Ottawa Citizen, October 28, 2010
By Rachel Kiddell-Monroe, James Orbinski and Richard Elliott
One week after failing to win a seat on the UN Security Council, can Canada do better on the international stage by fulfilling a promise made years ago to the developing world?
In 1994, staff of Médecins Sans Frontières watched AIDS patients die in Rwanda. The unconscionable delay before governments admitted there was a genocide was followed by another great injustice: the inability to treat Rwandans with life-saving medicines available to American, British or Canadian patients. As they died, all staff could do was hold their hands. There was a hospital, health staff, a pharmacy and equipment. What was missing was medicine — it was too expensive to bring to Africa.
Sixteen years later, the situation is improved, but far from resolved. While five million people in the developing world now have access to AIDS treatment that is available in rich countries like Canada, roughly 10 million more — including two million children — still do not.
We have a chance to make a difference. In 2004, Parliament unanimously created Canada’s Access to Medicines Regime (CAMR) to authorize exports of lower-cost, generic versions of expensive brand-name medicines to eligible developing countries. But what was supposed to be an example of Canadian leadership on the international stage resulted in an unworkable system which has allowed only one order of one AIDS medicine to be exported to one country: Rwanda. This one use took years of effort, largely because the system’s cumbersome process is at odds with the practical realities facing developing countries and generic pharmaceutical manufacturers.
But Parliament can fix CAMR. Private member’s Bill C-393 would allow a generic drug manufacturer to get a single compulsory licence to export lower-cost medicines to multiple developing countries already covered by the current law. This would replace the present system’s requirement of a separate process of negotiation and licensing for every drug order from every country, with all the associated transaction costs.
Bill C-393’s “one-licence solution” would clear the way for generic suppliers and developing countries to navigate the bidding and procuring process without multiple hurdles and uncertainty along the way. It would also make it easier for Canadian generic manufacturers to provide developing countries with medicines at even lower, competitive prices.
Opponents of Bill C-393, including the “big pharma” lobby, are spreading misinformation. Despite their claims to the contrary, there is ample evidence that medicines can be delivered even in very resource-constrained settings, and that putting millions on AIDS treatment has only been possible because global competition by generics has propelled a dramatic and sustained reduction in the prices of some first-line AIDS medicines. And despite opponents’ claims, Bill C-393 maintains safeguards aimed at preventing the diversion of medicines from intended recipients, and independent expert after expert has testified before Parliament that the bill would not violate WTO treaties on intellectual property.
Economists have also debunked the specious claim that streamlining CAMR would undermine incentives for brand-name pharmaceutical companies to invest in Canada in research and development. The countries that generate brand-name pharmaceutical companies’ profits — and hence affect these R&D decisions — are excluded from CAMR. In addition, generic manufacturers must pay brand-name companies royalties on any sales in developing countries. Bill C-393 changes none of this.
However, Bill C-393 would make the current system simpler to use — and, by making it possible to supply multiple countries with greater quantities of medicines under a single licence, its one-licence mechanism would enable generic manufacturers to achieve economies of scale that make competing in the global marketplace that much more feasible.
There is an urgent moral imperative to fix CAMR with Bill C-393. The economic and other scare tactics of big pharma are exactly what they appear to be: baseless.

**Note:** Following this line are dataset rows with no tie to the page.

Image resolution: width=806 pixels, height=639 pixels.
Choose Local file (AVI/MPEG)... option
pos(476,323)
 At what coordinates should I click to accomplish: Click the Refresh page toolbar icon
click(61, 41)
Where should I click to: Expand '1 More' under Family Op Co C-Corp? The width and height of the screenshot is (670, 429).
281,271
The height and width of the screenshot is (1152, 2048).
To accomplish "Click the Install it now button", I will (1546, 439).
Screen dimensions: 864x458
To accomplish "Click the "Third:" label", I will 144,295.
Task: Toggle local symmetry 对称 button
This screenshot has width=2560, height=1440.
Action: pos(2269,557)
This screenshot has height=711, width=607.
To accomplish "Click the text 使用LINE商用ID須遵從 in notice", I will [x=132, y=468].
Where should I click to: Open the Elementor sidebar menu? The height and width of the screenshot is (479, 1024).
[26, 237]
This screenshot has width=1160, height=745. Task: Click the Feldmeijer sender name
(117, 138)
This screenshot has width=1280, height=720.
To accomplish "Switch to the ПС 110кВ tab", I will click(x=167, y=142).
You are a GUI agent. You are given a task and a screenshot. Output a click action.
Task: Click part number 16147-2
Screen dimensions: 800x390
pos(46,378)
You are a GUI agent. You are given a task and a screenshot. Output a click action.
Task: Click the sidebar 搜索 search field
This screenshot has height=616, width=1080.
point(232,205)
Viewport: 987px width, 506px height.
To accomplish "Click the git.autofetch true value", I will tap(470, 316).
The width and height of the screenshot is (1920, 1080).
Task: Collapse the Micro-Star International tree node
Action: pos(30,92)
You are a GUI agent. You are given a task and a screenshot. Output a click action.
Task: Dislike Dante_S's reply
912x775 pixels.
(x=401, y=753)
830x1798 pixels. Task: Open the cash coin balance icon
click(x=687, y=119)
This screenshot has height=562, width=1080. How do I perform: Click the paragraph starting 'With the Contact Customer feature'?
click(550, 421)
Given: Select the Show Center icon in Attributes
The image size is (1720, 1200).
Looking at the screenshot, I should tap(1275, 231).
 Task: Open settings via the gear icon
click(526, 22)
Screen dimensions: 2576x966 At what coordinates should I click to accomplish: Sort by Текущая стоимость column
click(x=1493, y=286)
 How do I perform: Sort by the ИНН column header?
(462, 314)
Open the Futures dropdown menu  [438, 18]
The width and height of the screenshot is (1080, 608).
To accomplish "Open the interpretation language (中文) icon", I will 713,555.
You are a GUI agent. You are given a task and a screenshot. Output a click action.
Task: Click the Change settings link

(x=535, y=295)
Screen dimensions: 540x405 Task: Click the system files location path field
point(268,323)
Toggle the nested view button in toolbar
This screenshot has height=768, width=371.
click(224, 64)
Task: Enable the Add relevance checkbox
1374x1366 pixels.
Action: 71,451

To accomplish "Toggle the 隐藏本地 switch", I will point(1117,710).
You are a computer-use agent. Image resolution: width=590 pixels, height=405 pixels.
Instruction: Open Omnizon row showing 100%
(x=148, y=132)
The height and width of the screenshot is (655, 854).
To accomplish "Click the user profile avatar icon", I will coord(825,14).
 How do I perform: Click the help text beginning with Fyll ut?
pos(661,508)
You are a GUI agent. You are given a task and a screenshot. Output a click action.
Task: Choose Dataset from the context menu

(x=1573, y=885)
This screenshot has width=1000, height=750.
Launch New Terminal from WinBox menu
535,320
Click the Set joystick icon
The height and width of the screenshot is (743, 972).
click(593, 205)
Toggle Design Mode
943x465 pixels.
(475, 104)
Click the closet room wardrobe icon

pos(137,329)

Now yet another hurdle has arisen. We have been told repeatedly that some MPs will use a little-known procedural mechanism to kill Bill C-393 before the House of Commons even has a chance to vote on it. The idea that politicians would undermine the democratic process in order to destroy a possible lifeline for patients in developing countries is unconscionable — as unconscionable as leaving a room full of AIDS patients to die simply because they are poor and African. Canadians should take note if any MPs or parties engage in such indecent tactics to put patents and profits of big pharma ahead of saving lives through a mechanism that costs taxpayers nothing.
Rachel Kiddell-Monroe is a former head of mission for Médecins Sans Frontières in Rwanda. James Orbinski is co-founder of Dignitas International. Richard Elliott is executive director of the Canadian HIV/AIDS Legal Network.